Some places live up to expectations, some exceed them, and some just plain suck. Sorry for the poor English but you get my drift. I`ve found so far that the places that the guidebooks tell you to go to, the places that are `famous´, the places that come heavy with the weight of expectation, rarely satisfy. What charm they may have had is diluted by aggressive hawkers, greedy taxi drivers, indifferent locals and drive-through McDonalds restaurants.
One of the images a lot of people have in mind is of a golden beach, bathed in sunshine, with a swaying palm tree and a woman in a sarong. It`s only when you actually get to the beach that you realise just how clever photographers and marketing people are, as the beach pictured on the brochure didn`t show the dog crap and broken glass around the paths, the overpriced drinks and fetid snacks in the restaurant, or the fat Germans pacing around in minute Speedos shouting abuse at the underpaid waiters.

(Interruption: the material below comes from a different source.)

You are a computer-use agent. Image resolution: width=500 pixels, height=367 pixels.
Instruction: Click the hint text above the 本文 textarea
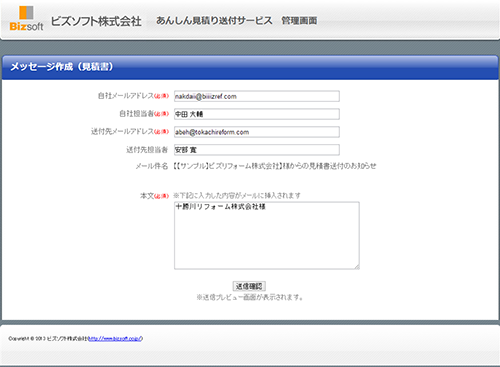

The more time I`ve been away, the more I`ve seen that there are hardly any places that have the power to surprise, to really satisfy, to exceed your expectations and leave you speechless. But I´ve still found some. Tahiti wasn`t one of them.
Tahiti embodies for some the idea of an island paradise, just the name does it, like a trademark. It was in Tahiti that the crew of Captain Bligh´s Bounty stayed for ten months collecting breadfruit plants – they loved the place so much that they rebelled when they had to leave. I went to Tahiti out of curiosity, because it was on the way somewhere else, not expecting too much. It turned out to be OK, but it´s no paradise. I stayed at a small pension (guest house) on the outskirts of town, Pension Teamo, looked after by the amiable and fussy Marie-Claude, just her name taking me back to school French lessons and the Bertillon family. Roaches scuttle over the floorboards in the evenings and noises wake you in the dead of night like someone is actually attempting to check the size of their room by swinging a cat, but otherwise it was comfortable, and the place comes with the added bonus of two small Gauloise-smoking Frenchmen who look like they`ve been there since the 1970s. Speaking of the French lessons, I must have paid more attention than I thought when Miss Benfield was spitting down the microphone in class, as my French dusted off almost respectably – French is the main language in Tahiti.
My stay of a few days was spent wandering the capital Papeete, were locals drive huge pickups they bought on credit and a small kiosk on the waterfront was the only place to buy remotely cheap food, and heading out to see the coast with some folks I met in the pension. I never got to see the rugged interior of the island, an unpopulated area of forest and jagged volcanic peaks, so my lasting image of Tahiti is of new housing being built on ledges cut into the hill-side, a Carrefour supermarket bustling with shoppers, and the buzz of vans and cars on the streets of Papeete, with the occasional comical sight of a cyclist`s pilion passenger playing his guitar as the bike wobbles down the street.
Your image of the food on a Pacific island may be of mouthwatering tropical fruits, colourful fish and yams, served on huge banana leaves. In Tahiti that`s sadly not the case. Most of the food is dried, preserved, processed and tinned, shipped in from thousands of miles away. The island has almost no food production of its own. The only place we found to get reasonably priced, reasonable food was Les Roulottes, a huddle of food vans down near the waterfront serving steak frites, fish, pizza, Chinese dishes and crepes to a mixed crowd of locals and tourists, while a local band played plinky-plonky Polynesian music in the background.
Nights in Papeete took on a slightly seedy quality, especially at the weekend, but the place felt basically safe. Dealers attempted to call you over to dark corners, and girls in very short skirts hung around the neighbourhood of our pension by the side of the road, including a beautiful Fafafini with the longest legs I`ve ever seen. Fafafini are transvestites, but more than that, they are boys who have been raised as girls – a tradition in Polynesian islands, when a family has no female children.
Tahiti was good harmless fun for a few days – but no more. Easter Island, next, had a completely different feel, and something incredible that I wasn´t expecting.